I mentioned a number of dimensions of openness above, but even with just the PDF file available, there are things we can do. When I see a citation in a journal article, on a social citation sharing website, or on somebody's blog or wiki, which I find interesting, what is the first thing I want to do? Import the citation and the PDF into my citation manager.

If you are really lucky, the location that posted the citation also offers machine-readable metadata, such as BibTeX. However, there is very seldom any distinction made between OA and non-OA publications – in both cases, the PDFs are not hosted on the site, because of copyright issues (which is correct in most cases, since a very small percentage of OA articles are openly licensed). Sadly, it is very rare that the metadata contains a link to download the PDF, even though theoretically, that would actually be the most important part of the metadata. (After all, the reason we create such standardized formatting schemes is to make it easy for other people to locate the article we cited).
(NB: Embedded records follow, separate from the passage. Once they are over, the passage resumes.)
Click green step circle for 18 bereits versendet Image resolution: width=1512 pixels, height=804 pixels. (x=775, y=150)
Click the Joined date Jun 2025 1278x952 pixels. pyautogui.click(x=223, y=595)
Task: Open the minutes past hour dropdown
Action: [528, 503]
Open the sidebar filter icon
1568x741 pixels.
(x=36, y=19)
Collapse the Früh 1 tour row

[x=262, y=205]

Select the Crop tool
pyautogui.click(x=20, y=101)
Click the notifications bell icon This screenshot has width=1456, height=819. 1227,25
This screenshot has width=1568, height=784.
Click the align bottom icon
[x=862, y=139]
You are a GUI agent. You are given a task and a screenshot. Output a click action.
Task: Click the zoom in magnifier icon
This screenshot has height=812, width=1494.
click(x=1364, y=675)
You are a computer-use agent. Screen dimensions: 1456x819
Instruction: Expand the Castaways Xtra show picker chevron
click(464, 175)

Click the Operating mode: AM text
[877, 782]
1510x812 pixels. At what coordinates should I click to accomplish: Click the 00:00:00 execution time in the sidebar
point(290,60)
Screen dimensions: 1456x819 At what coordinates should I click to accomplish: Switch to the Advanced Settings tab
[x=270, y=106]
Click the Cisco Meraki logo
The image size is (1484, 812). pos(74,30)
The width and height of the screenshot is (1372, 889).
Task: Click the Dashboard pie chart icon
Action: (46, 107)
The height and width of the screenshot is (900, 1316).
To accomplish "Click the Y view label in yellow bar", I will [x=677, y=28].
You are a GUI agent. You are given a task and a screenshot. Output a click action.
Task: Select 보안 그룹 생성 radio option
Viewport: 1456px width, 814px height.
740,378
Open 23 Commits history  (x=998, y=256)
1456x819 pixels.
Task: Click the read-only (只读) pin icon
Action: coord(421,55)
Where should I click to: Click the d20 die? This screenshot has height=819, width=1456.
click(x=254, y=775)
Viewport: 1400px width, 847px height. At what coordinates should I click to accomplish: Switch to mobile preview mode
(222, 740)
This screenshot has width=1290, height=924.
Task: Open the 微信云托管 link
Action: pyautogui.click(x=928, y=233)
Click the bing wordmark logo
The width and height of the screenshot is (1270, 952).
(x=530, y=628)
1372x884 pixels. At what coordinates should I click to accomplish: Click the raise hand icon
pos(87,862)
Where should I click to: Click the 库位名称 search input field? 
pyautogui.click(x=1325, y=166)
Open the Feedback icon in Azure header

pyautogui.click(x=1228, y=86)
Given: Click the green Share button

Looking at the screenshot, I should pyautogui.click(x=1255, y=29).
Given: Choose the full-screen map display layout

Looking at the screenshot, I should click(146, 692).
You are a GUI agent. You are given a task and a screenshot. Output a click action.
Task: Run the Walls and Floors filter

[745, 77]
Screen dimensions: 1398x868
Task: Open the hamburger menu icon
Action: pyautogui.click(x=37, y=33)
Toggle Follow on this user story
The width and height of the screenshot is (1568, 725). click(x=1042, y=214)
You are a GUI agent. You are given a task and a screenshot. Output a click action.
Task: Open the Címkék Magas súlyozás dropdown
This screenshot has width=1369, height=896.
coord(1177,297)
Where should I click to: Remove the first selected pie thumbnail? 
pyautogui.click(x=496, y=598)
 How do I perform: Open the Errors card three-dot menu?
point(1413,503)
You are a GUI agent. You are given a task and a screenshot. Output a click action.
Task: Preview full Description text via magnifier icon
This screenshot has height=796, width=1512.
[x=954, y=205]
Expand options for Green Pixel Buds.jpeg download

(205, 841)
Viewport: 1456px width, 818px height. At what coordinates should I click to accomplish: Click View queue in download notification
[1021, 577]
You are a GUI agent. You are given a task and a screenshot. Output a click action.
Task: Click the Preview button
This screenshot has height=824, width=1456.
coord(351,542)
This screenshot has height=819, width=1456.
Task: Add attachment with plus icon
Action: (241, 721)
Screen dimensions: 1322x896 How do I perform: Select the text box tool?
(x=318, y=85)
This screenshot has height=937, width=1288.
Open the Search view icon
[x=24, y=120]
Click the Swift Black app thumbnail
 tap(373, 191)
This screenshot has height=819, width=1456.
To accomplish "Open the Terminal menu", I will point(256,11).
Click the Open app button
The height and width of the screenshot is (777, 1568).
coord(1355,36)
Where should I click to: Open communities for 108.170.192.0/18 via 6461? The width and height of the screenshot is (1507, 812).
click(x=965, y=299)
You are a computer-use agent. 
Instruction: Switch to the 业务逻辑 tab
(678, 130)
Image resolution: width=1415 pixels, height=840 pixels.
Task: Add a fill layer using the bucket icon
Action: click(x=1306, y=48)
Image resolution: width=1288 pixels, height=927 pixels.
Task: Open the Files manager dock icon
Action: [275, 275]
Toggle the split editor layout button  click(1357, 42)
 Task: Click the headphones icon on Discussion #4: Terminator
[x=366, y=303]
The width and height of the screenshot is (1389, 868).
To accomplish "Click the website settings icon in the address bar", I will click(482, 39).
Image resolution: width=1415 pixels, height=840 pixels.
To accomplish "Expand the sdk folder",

And the few times the URL field in a BibTeX entry is filled in, it goes to an abstract page, from which we can download the PDF. The same is true for DOI, which always resolves to an HTML abstract page, and almost never to the actual publication – even when the publication is OA, and can be downloaded without login, etc.

Initially, Researchr was no distinction. I simply captured the BibTeX offered by Google Scholar, or other sites. Of course, I always endeavored to find the PDF and download for my own purposes, but I was not able to share these online, because of copyright. Thus, an article page on my wiki for an OA article, would look identical to that of a TA article, and users would have to copy the title into Google Scholar to locate the PDF.

I really wanted to change this, and thought about ways of automatically capturing the download URL when importing PDFs. It turns out there is a very elegant solution – OSX Finder stores the download URL as part of a file's metadata, even when using Chrome.

We can easily access this information through the command line

mdls -name kMDItemWhereFroms FILENAME

Thus I could easily add this URL to the citation's metadata, tag it as Open Access, display this in various ways in the wiki, etc.

However, was the file really Open Access? If I am sitting at the University of Toronto, I can download PDFs from all the big publishers, because they have "whitelisted" the IP ranges belonging to the University of Toronto. However, these PDFs are not available outside of the university. How to distinguish?

I wrote a tiny little API, which I uploaded to my public server, which sits outside of University of Toronto, and does not have any special privileges. It accepts a URL as an argument, and attempts to download the header of that URL (ie. even though the PDF might be 5MB, it will only download a few hundred bytes). It checks whether the URL accepts at all, and whether it is of the kind "PDF" (ie. it's not an HTML abstract page).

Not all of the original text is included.